En el último film premiado ya no hay final feliz para el policial argentino porque la policía es, efectivamente, una mafia y la venganza no puede traducirse en justicia. Es por eso que se descubre un evento de venganza privada excusada por la ilegitimidad de la autoridad. El derecho no cumplió con el trato del castigo penal y la política convirtió al asesino en empleado público. Otra vez el círculo de violencia da una vuelta más: las víctimas se vuelven victimarios con la excusa de que la autoridad no cumple con su función. Es el reclamo que va desde el gaucho Martín Fierro que se convierte en asesino al lamentable aforismo “no pago los impuestos porque se los roban”.

Sin embargo, el final de El secreto de sus ojos es un tanto más inquietante que eso. La cárcel privada configura un cosmos en el que se consumen dos hombres ya viejos. Ambos murieron allí, uno prisionero y el otro devenido en un guardia que ni siquiera otorga la piedad de la palabra, el mínimo reconocimiento de la humanidad en el otro. ¿Es este microcosmos un regreso a la confortable certeza de que las víctimas y los victimarios de la dictadura son una pequeña porción de los argentinos? Ese atravesar alambradas de púas ¿es la forma de mostrar que el horror está encapsulado en un campo de concentración donde víctimas y victimarios quedaron atrapados mortalmente en una relación donde ya no se distingue quién es quién?

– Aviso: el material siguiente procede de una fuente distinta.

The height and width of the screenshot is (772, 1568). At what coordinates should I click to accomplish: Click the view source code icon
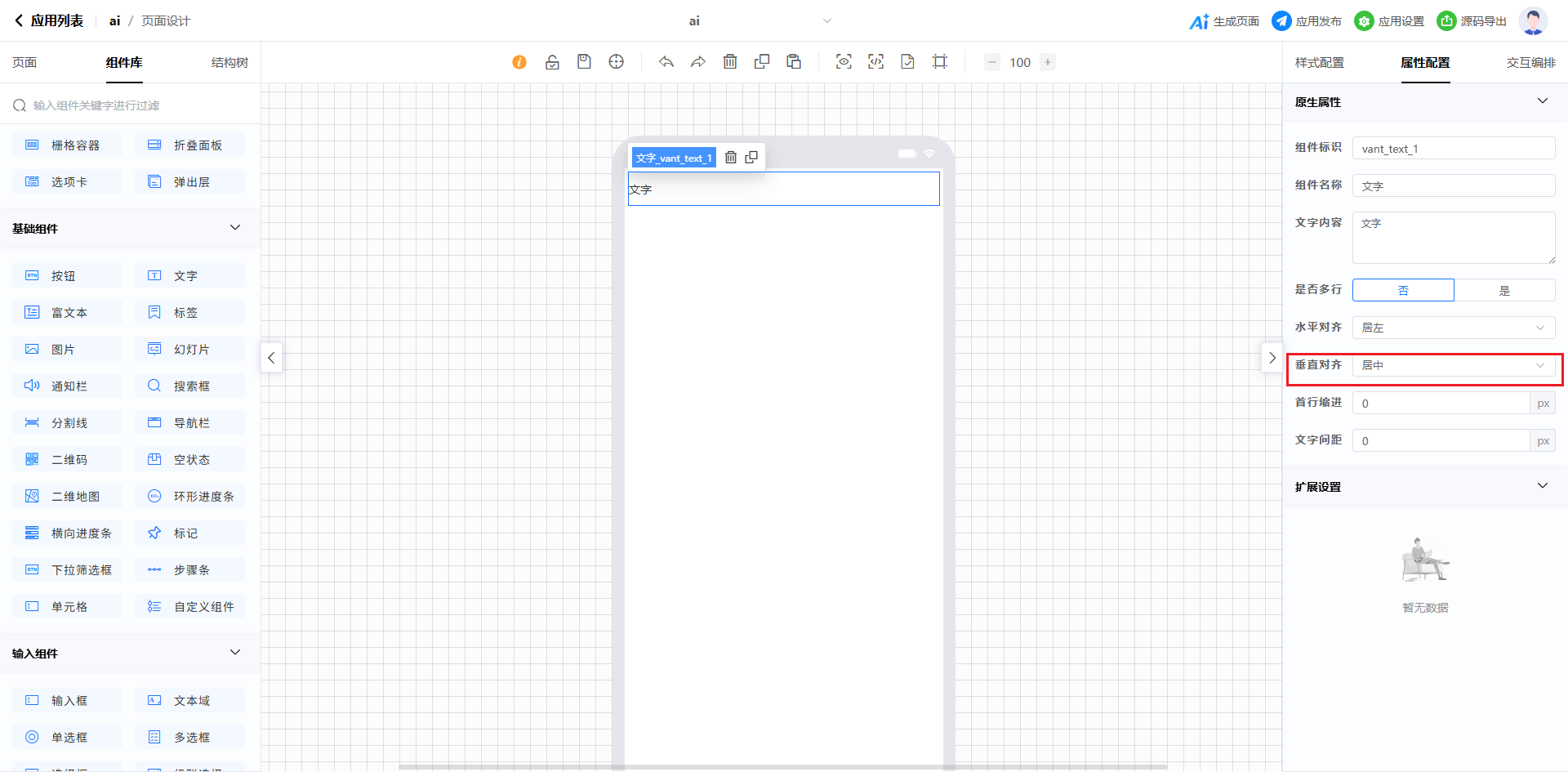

Es difícil pensar que ésta pueda ser la forma de elaborar nuestro pasado trágico, un pasado que nos sigue pidiendo cuentas y que se refleja en nuestras prácticas cotidianas. Más difícil aún resulta pensar que ésta sea la forma de articular un entendimiento de lo que somos, recurriendo a la estrategia fácil de poner toda la culpa en los demás. Los argentinos no somos “benjamines espósitos” (el protagonista de la película) ni hermanos menores de una familia sin padres. Tenemos una larga historia familiar y en los retratos de la sala hay muchos que quisiéramos hacer descolgar con una simple orden. Pero el pasado vuelve por sus fueros, se reedita en cada roce de intereses, en cada conflicto social que se convierte hiperbólicamente en golpe de Estado o intención dictatorial. Un policial que no puede ser da para un Oscar en el que Hollywood celebra la creatividad de una película extraña, extranjera. Pero a nosotros, que estamos tratando de crear otra forma de relacionarnos entre iguales y con las autoridades que ahora votamos y controlamos, todavía nos faltan los cineastas que nos digan cómo articular nuestros relatos familiares para vivir y crear mundos nuevos que admitan la existencia de otros diferentes a nosotros, sin dejar atrás nada importante de lo que fuimos.

(*) Investigador principal del Centro de Implementación de Políticas Públicas para la Equidad y el Crecimiento (Cippec).